August 31, 2008

Recently we posted a video documenting Iraq war veterans Pete Hegseth and David Bellavia of Vets For Freedom visiting the “Bush Legacy Tour” bus. Inside they saw a very biased and manipulated display that lopsidedly blames Bush and all Republicans for everything bad in the world, especially the Iraq war which they characterize as a total failure. Particularly offensive to Pete and Dave was the insurgent-produced snuff film that they loop on display in a shameless attempt to manipulate emotions for political gain.

While Dave and Pete were visibly upset by the display, they didn’t get enraged or start yelling or stomp around, or act confrontational. Pete and David engaged the Soros funded curator in a very civil conversation, to try and find common ground as Americans involved in this life and death struggle.

Well….we must have hit a nerve because late last night, the curator of the Soros funded propaganda bus, a gentleman by the name of Jeremy Funk (who appears in the video) posted a comment to the original thread for this video.

The full text of his comment, and the video, are below. You will note that in the text of his comment, he refers to himself as “the loser that with the irrational rage and lack of objectivity and bottled-up anger”. I think that he is referring to comments made about him in reaction to the video. We certainly never said he was a loser. To that point, while watching this video might make you angry or upset, let’s not sink to name calling in the comments.

I’m the loser that with the irrational rage and lack of objectivity and bottled-up anger in the video.
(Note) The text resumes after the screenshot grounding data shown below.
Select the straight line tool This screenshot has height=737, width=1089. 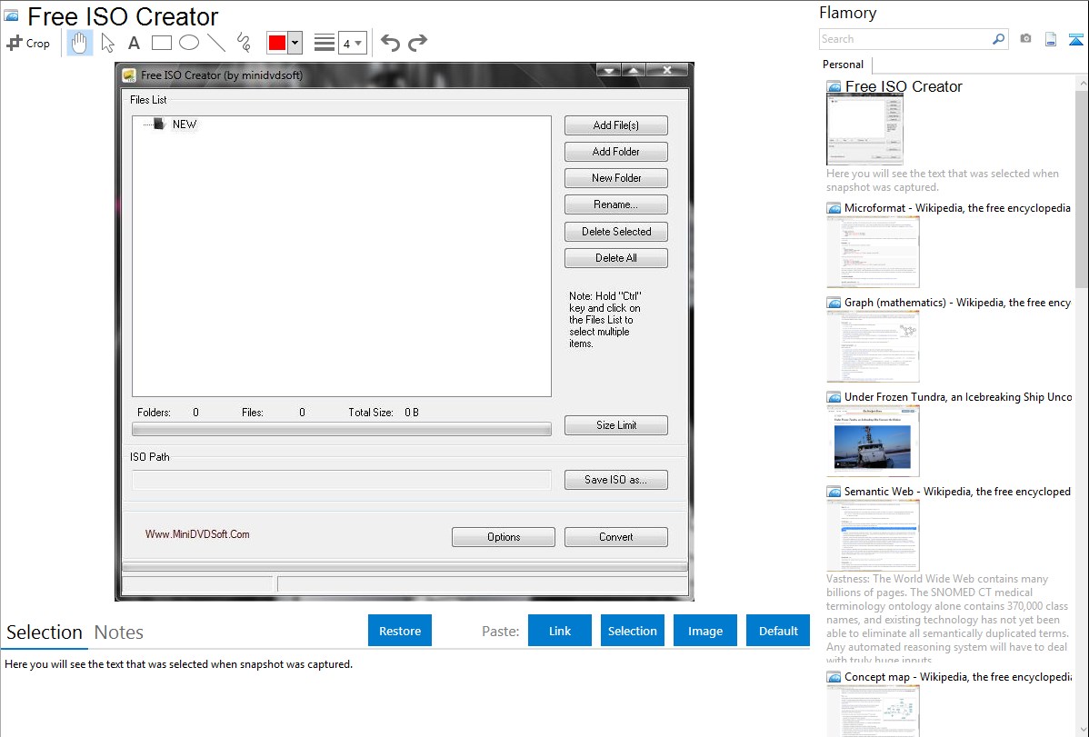click(215, 43)
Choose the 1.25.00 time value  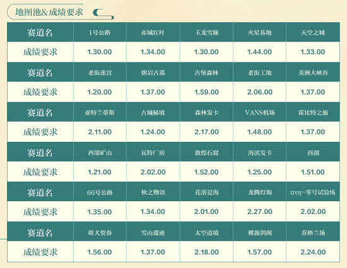click(259, 172)
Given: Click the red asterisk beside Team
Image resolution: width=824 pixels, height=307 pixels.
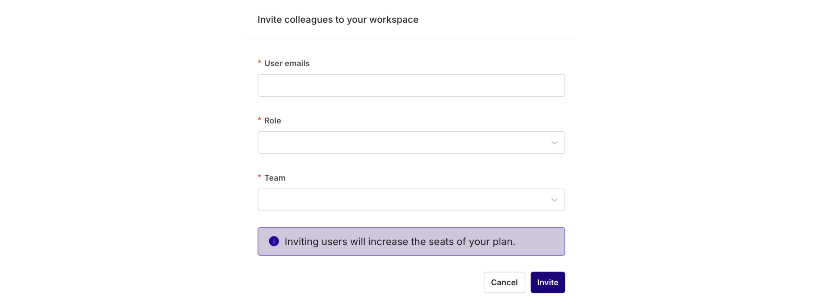Looking at the screenshot, I should (x=259, y=177).
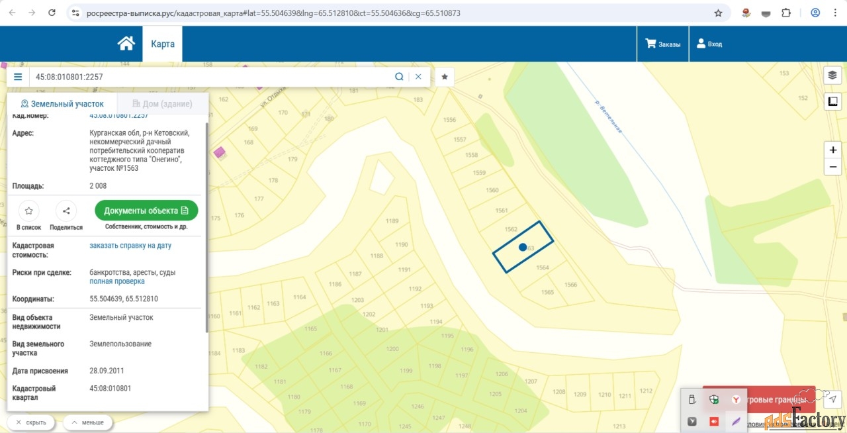Toggle the area measurement tool on map
This screenshot has height=433, width=847.
pyautogui.click(x=832, y=101)
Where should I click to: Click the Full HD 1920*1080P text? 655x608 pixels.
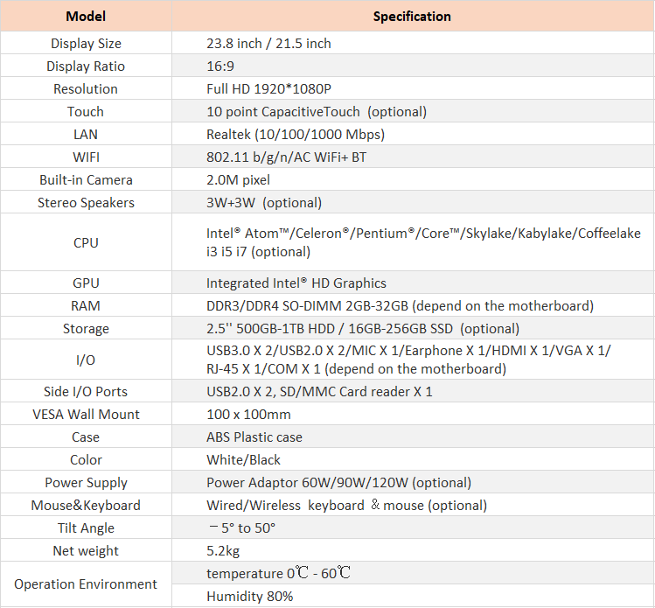tap(268, 89)
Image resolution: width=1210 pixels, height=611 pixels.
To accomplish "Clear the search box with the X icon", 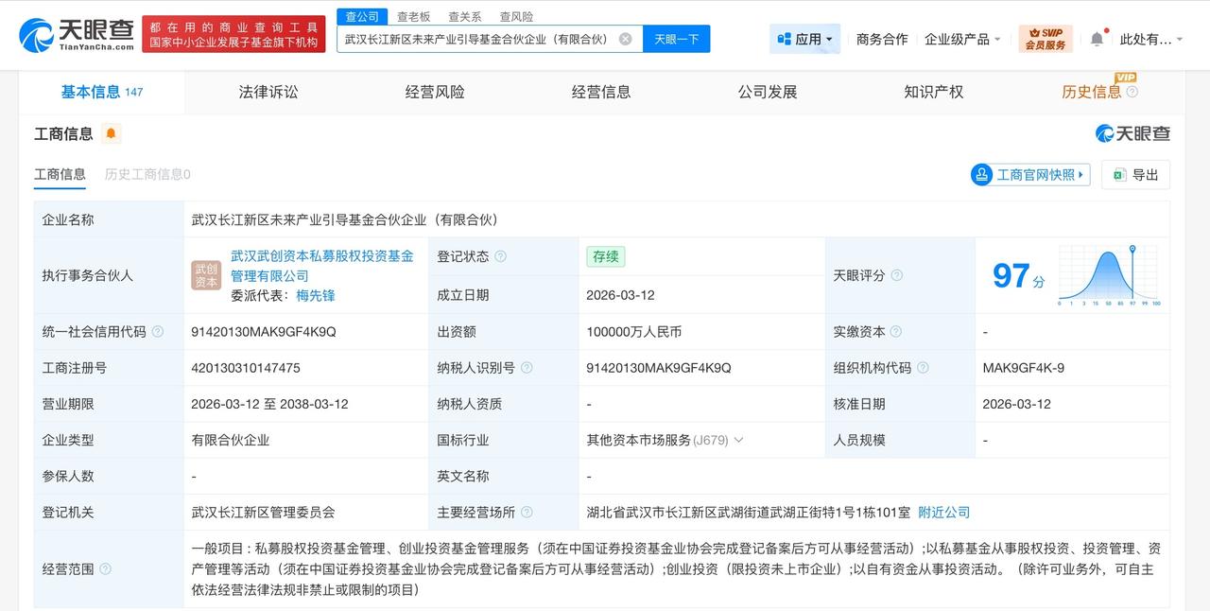I will (x=623, y=39).
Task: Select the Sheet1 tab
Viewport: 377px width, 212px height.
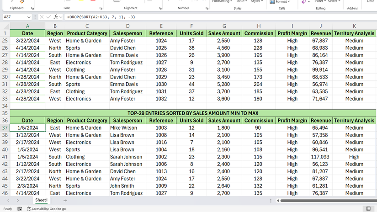Action: click(41, 201)
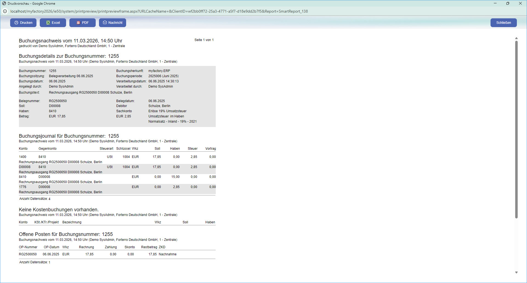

Here I thought I had I given an Iraq War Veteran the utmost respect he deserves. Here I thought I treated him like the hero he is. Here I thought I was respectful, conciliatory, humbled, and open-minded to his opinions.

But, personal stuff aside, it boils down to serious a difference of opinion. Like the majority of the American people, I don’t want to see one more of our brave men and women dying in the crosshairs of an Iraqi civil war. I don’t want to see another mother suffer, like the mother of Sgt. Patrick R. McCaffrey. Sgt. McCaffrey’s mother reached out to us with her son’s story of how the Pentagon lied to her about her son being killed by the same Iraqi forces he was training. She donated his combat boots to the Bush Legacy Bus in hopes that not another mother would feel the same pain and betrayal.

I want our troops to come home from Iraq as quickly and responsibly as possible, and I want the eye back on the ball in Afghanistan where the real threat is where the terrorists that actually attacked us on 911 are thriving once again. Even Ambassador Ryan Crocker admits that Afghanistan, not Iraq, is the central front against Al Qaeda:

We’ve heard a lot from the liberal media you folks decry so much about the so-called success of the surge. The reality is, civil strife is still flaming every day: just one example this week, a suicide bomber killed 28 police recruits in Quaragh Tappah:

But you probably didnt hear about that or any of the other deadly civil bombings this week or last or the week before. Certainly, the increased troop presence has helped decrease violence on U.S. forces, thank God, but terrible Shiite on Shiite violence continues every day, and a good deal of the overall decrease in violence is credited to a cease fire agreement, albeit a fragile one, between radical Shiite Muslim cleric Muqtada Sadr and Shiite Iraq PM Maliki.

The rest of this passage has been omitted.